Colorful combinatorics and Macdonald polynomials
Ryan Kaliszewski, Jennifer Morse

TL;DR
This paper reveals that Macdonald polynomials can be understood as generating functions of colored words with a cocharge statistic, connecting combinatorics, representation theory, and algebraic geometry.
Contribution
It introduces a new combinatorial framework linking Macdonald polynomials to colored words and extends classical concepts like cocharge and plactic monoid to broader contexts.
Findings
Macdonald polynomials are generating functions of colored words with cocharge.
Extended the plactic monoid to include coloring and related it to crystal theory.
Applied the framework to Garsia-Haiman modules and K-theoretic Schubert calculus.
Abstract
The non-negative integer cocharge statistic on words was introduced in the 1970's by Lascoux and Sch\"utzenberger to combinatorially characterize the Hall-Littlewood polynomials. Cocharge has since been used to explain phenomena ranging from the graded decomposition of Garsia-Procesi modules to the cohomology structure of the Grassman variety.

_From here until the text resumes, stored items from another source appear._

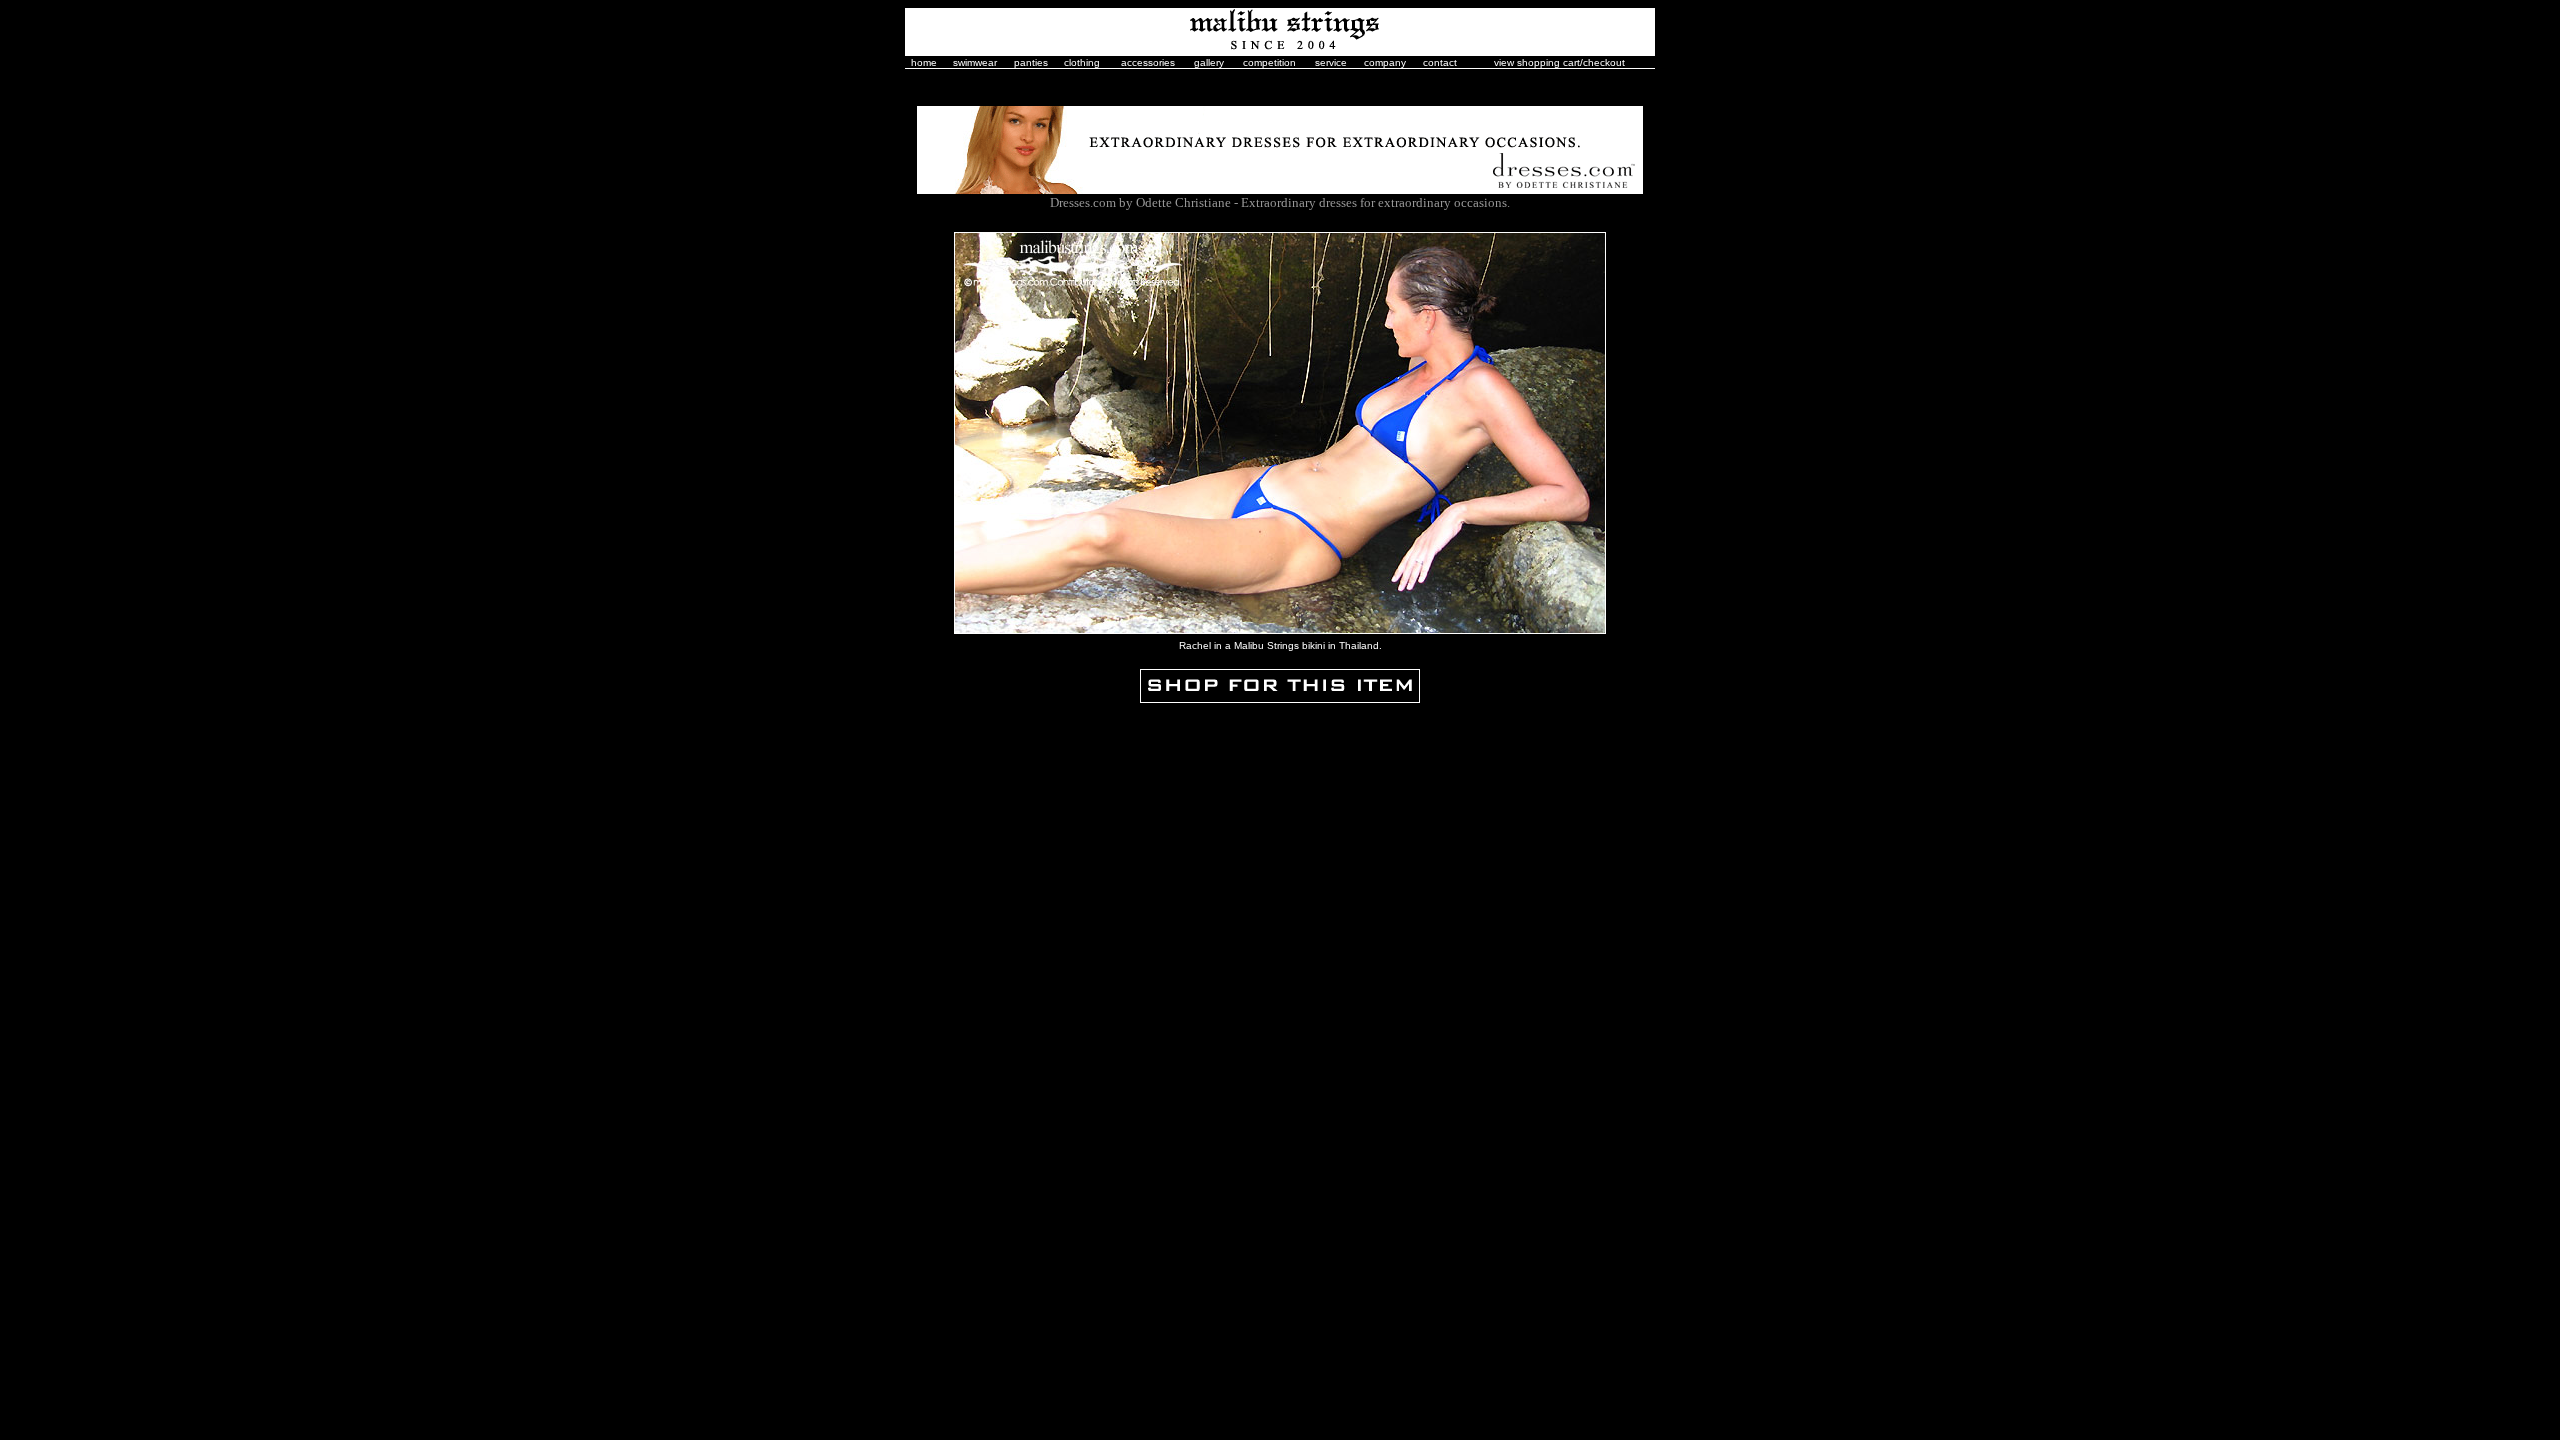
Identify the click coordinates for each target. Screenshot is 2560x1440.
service (1331, 62)
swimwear (975, 62)
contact (1440, 62)
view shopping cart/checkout (1559, 62)
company (1385, 62)
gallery (1209, 62)
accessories (1148, 62)
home (924, 62)
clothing (1082, 62)
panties (1031, 62)
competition (1269, 62)
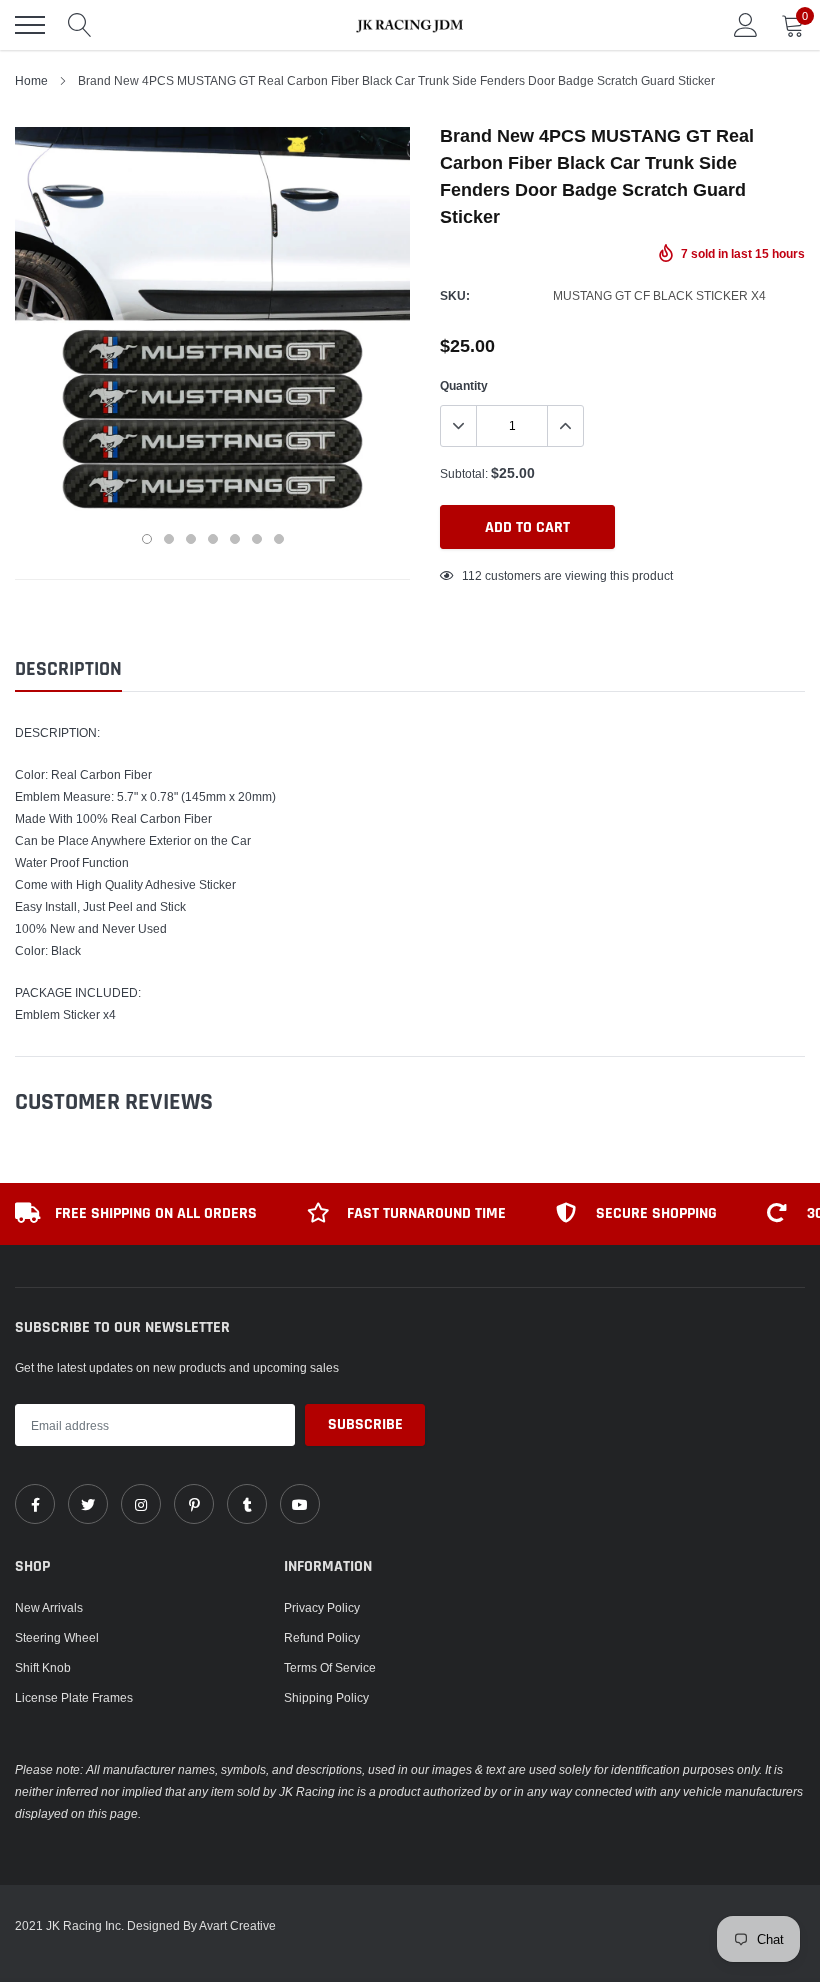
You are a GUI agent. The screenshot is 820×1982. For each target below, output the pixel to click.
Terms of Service (330, 1667)
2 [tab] (169, 539)
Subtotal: (464, 473)
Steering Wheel (57, 1637)
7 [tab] (279, 539)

Although its application to contemporary variations of these problems had been deemed intractable, we prove that the two-parameter, symmetric Macdonald polynomials are generating functions of a distinguished family of colored words. Cocharge adorns one parameter and the second measures its deviation from cocharge on words without color. We use the same framework to expand the plactic monoid, apply Kashiwara's crystal theory to various Garsia-Haiman modules, and to address problems in K-theoretic Schubert calculus.